Part 14 of a 20 part rundown of my favourite tracks of last year
On Stationary Silo came packing only one weapon. It’s a hard one to describe: there’s a short arpeggio left to reverberate whilst a dirty, fuzzed out bass barges into the signal, distorting it and making it something strange, woozy, slightly off. It’s bass used like the more powerful weapons on Geometry Wars 2, sending the sound waves hurtling and rippling like the grid that makes up the backdrop of that game (if this reference means nothing to you I implore you to rectify that). The drums try to get a lock on this strange groove but feel like they’re sliding off – perhaps it’s just musical illiteracy on my part but whenever I’m listening to Stationary I can’t get a handle on what they’re doing. It’s like they’re almost locked into a beat but things are just stuttered enough so that it seems to never quite achieve it. And yet it works. It’s a potent enough weapon to fuel a song; it’s such a discombobulating affair they don’t need another.
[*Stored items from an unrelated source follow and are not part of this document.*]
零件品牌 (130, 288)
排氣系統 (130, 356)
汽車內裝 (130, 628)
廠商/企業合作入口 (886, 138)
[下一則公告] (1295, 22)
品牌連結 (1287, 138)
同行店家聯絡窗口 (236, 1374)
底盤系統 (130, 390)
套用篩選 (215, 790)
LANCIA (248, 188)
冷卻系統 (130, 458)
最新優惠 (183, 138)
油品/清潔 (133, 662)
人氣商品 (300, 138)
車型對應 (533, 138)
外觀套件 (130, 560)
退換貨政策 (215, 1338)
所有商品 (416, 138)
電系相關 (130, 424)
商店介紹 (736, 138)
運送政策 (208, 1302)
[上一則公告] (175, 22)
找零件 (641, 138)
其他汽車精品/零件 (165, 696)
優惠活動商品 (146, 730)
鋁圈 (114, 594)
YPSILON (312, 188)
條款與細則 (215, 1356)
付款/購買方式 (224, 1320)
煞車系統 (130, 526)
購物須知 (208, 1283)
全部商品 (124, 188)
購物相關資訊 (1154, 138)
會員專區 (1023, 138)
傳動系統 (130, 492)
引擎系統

The creation of it’s parent record Work was by all accounts spent mostly in front of computers manipulating the guitar sounds with meticulous precision until they sounded just wrong. Which sounds about right – it fits the industrial, mechanical vibe of the album. And it’s too good an effect to have been an accident. As for the rest of the song, well, the vocals are fine and fit the song but once it let’s you out of it’s haze you can barely remember a word that’s been sung. And whilst there are some other effects in the mix but mostly it’s just that one, persistent, awkward rhythm driving on, eventually deconstructing and reconstructing itself that makes it. Sometimes doing one thing well is enough.